··· TRECHO DO DOCUMENTO

No dia seguinte ao
encerramento dos Jogos Olímpicos, as manchetes e reportagens da grande mídia
saúdam a nossa cerimônia de encerramento e enaltecem a boa repercussão
internacional da festa. Timidamente alguns veículos de imprensa sinalizam que o
"Time Brasil" (nome oficial da delegação brasileira nos jogos) não
atingiu as pretensões do Comitê Olímpico do Brasil – COB. Ao final das
olimpíadas, ficamos com 19 medalhas, duas a mais que os Jogos de Londres –
2012. A maioria dos órgãos de mídia superestima esse dado, dando ênfase
exagerada ao fato deste ser o nosso melhor resultado na história olímpica.

······

◆ TAREFAS OBRIGATÓRIAS ◆
1. Liste todos os números, em algarismos ou por extenso, que aparecem no trecho sobre as Olimpíadas.
2. Segundo o trecho sobre as Olimpíadas, qual é o nome oficial da delegação brasileira nos jogos?
3. Dê continuidade ao trecho sobre as Olimpíadas a partir da última frase apresentada.

··· DADOS FORNECIDOS

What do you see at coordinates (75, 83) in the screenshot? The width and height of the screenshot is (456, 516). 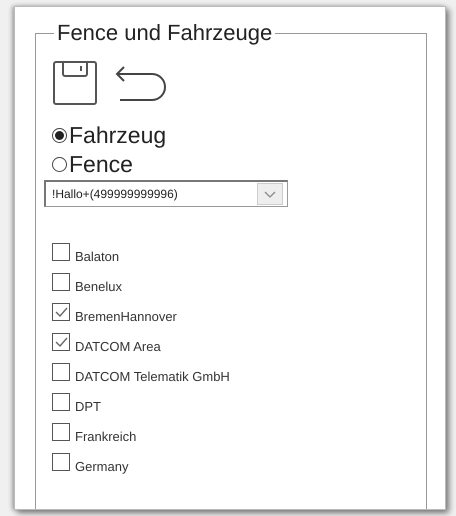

······
··· DADOS FORNECIDOS

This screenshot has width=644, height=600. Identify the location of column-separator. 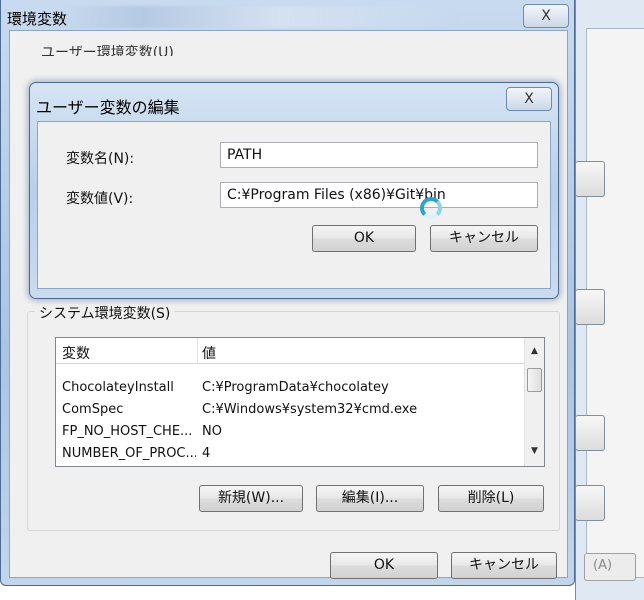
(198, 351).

······

◆ LISTA DE RESPOSTAS ◆
1. 19, duas, 2012

2. "Time Brasil"

3.
Além disso, o COB desejava
colocar o Time Brasil entre as dez melhores colocações no total de medalhas
obtidas e no ranking por medalhas de ouro conquistadas. Tanto em um como no
outro, nosso resultado foi o 13º lugar. Não muito longe dos resultados obtidos
em cada olimpíada desde Atlanta – 1996, quando ultrapassamos pela primeira vez
a marca das dez medalhas em uma só edição do evento. Sobre o desempenho do
Brasil nos jogos, cabe pensar os resultados em função do investimento feito em
esporte durante cada ciclo olímpico, e compararmos este ciclo olímpico com o
anterior e, se possível, com os demais. Isso se tomarmos como acertada a
decisão de se investir a maior parte dos recursos destinados ao desporto apenas
no chamado alto rendimento.
Aqui encontramos a primeira
dificuldade, o de acessar com exatidão os recursos investidos pelo Estado
Brasileiro e pelo COB e repassados às confederações de cada modalidade.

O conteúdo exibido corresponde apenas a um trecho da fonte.